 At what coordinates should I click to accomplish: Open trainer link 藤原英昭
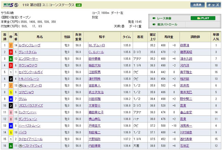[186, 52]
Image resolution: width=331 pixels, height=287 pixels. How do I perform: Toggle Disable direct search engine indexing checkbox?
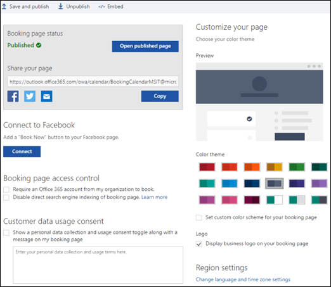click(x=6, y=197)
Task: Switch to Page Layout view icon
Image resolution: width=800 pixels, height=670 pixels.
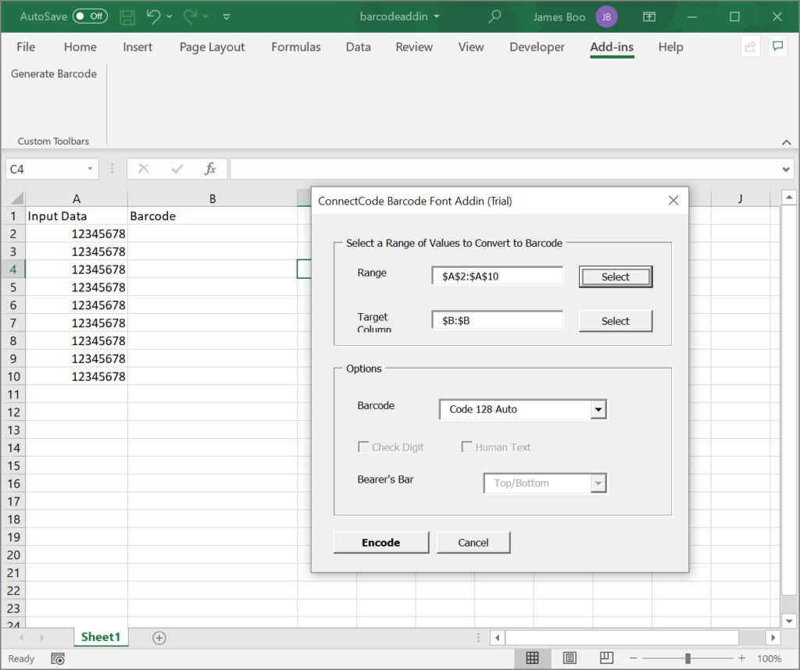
+++
WRITTEN REQUEST: Retype everything from the line that contains "Image resolution: width=331" down through the end of the entries. Leave the pictures out.

RESPONSE TO THE EXERCISE:
Image resolution: width=331 pixels, height=287 pixels. How do I perform: Toggle Disable direct search engine indexing checkbox?
click(x=6, y=197)
Task: Switch to Page Layout view icon
Image resolution: width=800 pixels, height=670 pixels.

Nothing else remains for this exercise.